Are you sure this is using DieHarder as the regular allocator? It's my understanding that FF will use mozjemalloc (or jemalloc4) as the allocator, and would use the system allocator to allocate space for the jemalloc allocator. Which means DieHarder would be allocating memory for jemalloc which would be doing all the individual allocations. I think.
Some of the features I see in DieHard (I don't think this is exhaustive):
randomized freelist selection
randomized allocation placement (to some degree I assume)
random bytes written on free
I don't believe they have any partitioning support. In general, it seems DieHarder is somewhat comparable to Coppherhead's allocator. It may have or lack a few small features that the other has. The lack of partitioning is the main strike against it.
Arthur pointed this ticket out to me, so I figured I would add some explanations. I'd be happy to discuss any technical details at further length.
DieHarder is quite different from DieHard. In particular, DieHarder "partitions" memory at a fine grain: every same-sized object is on a separately mapped page. Since these are randomly allocated in virtual address space, all nearby pages are virtually certain to be unmapped. Unlike PartitionAlloc, DIeHarder prevents double frees and invalid frees (since it does not use free lists), and provides higher entropy: all allocations are entirely random, both within and across pages. Differently sized objects (currently rounded up to the next power of two) are always stored separately. It would be trivial to extend it to separate objects by type; the current system provides most of this partitioning "for free".
When we conducted our studies - and when Arthur tested the patch - I replaced jemalloc with DieHarder.
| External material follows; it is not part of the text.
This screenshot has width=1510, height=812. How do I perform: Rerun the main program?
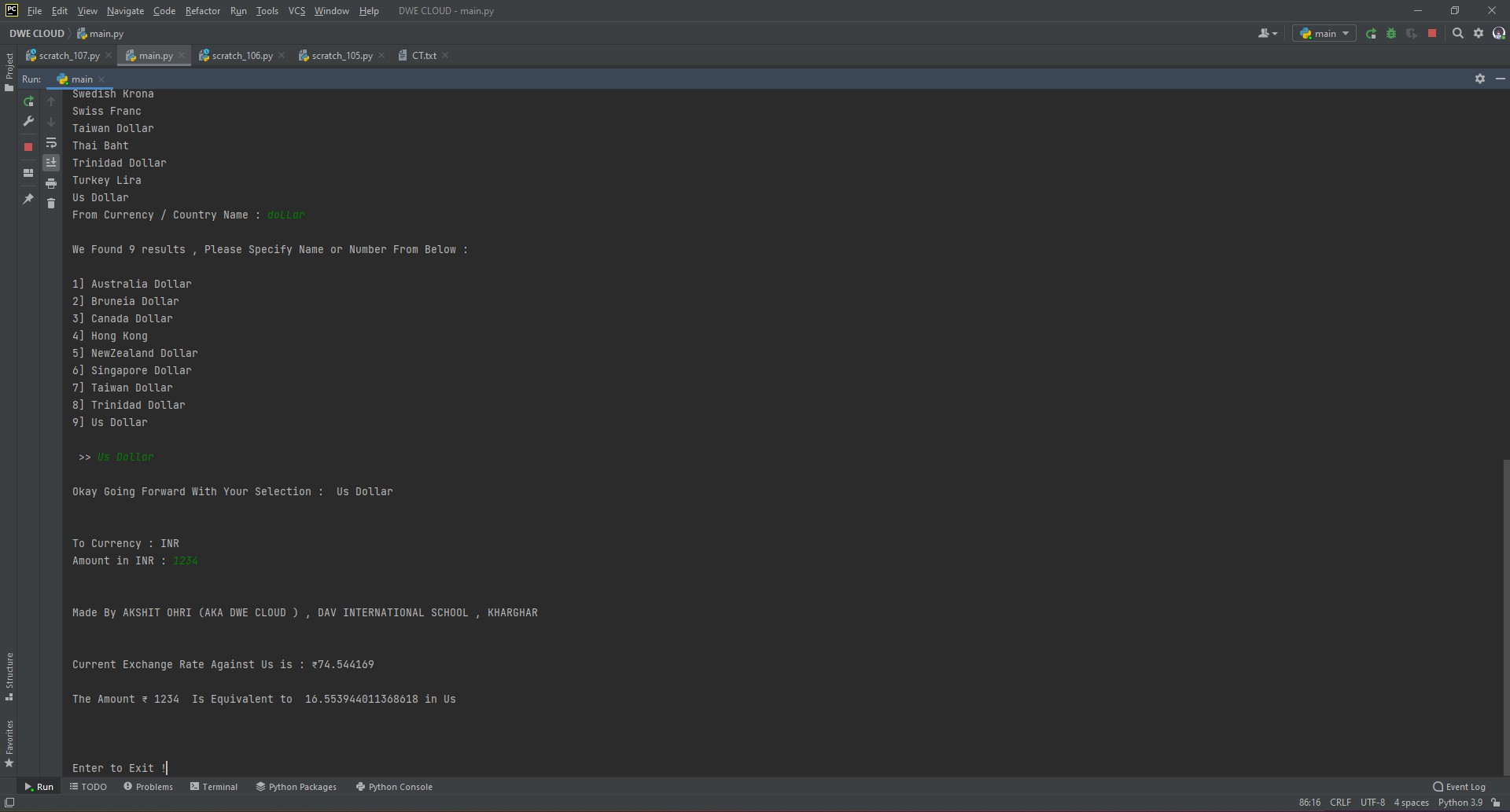pyautogui.click(x=28, y=103)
The security guarantees it provides when it handles individual object allocations are much greater than when used to back a custom allocator. For example, it would prevent the exploits recently described by the group from VU Amsterdam: https://www.theregister.co.uk/2017/02/14/aslr_busting_javascript_hack/
When we conducted our studies - and when Arthur tested the patch - I replaced jemalloc with DieHarder.
Did you do that like Arthur did? And if so, shouldn't you use ac_add_options --enable-replace-malloc in your .mozconfig to have it working properly (see: https://glandium.org/blog/?p=2848 and just to echo tom's concern)?
Arthur: apart from that this patch needs revision. For one: my shell is complaining about //. Secondly, I think the bundle step is not the right one to build the library in. I think we should move that to gitian-utils.yml. Thirdly, one thing to test occurred to me: in the past we had issues with exporting an env variable in our start script and our automatic updates (see: #13359 (moved)). We should make sure the LD_PRELOAD approach is still working in this scenario.
Some of the features I see in DieHard (I don't think this is exhaustive):
randomized freelist selection
randomized allocation placement (to some degree I assume)
random bytes written on free
I don't believe they have any partitioning support. In general, it seems DieHarder is somewhat comparable to Coppherhead's allocator. It may have or lack a few small features that the other has. The lack of partitioning is the main strike against it.
Perhaps someone should consult strcat (the Copperhead developer) on this subject. I have a feeling that he will be able to point out downfalls in the DieHarder approach, as well as the future plans for the Copperhead allocator (which is an improved hybrid between bionic's malloc and OpenBSD's malloc). I believe strcat will be the best person to ask, as he is very familiar with memory allocators (e.g. he's planning on upstreaming a hardened slab allocator to Linux), and he's often very willing to talk.
Memory allocator hardening is a tricky issue, subject to a lot of subtle nuances.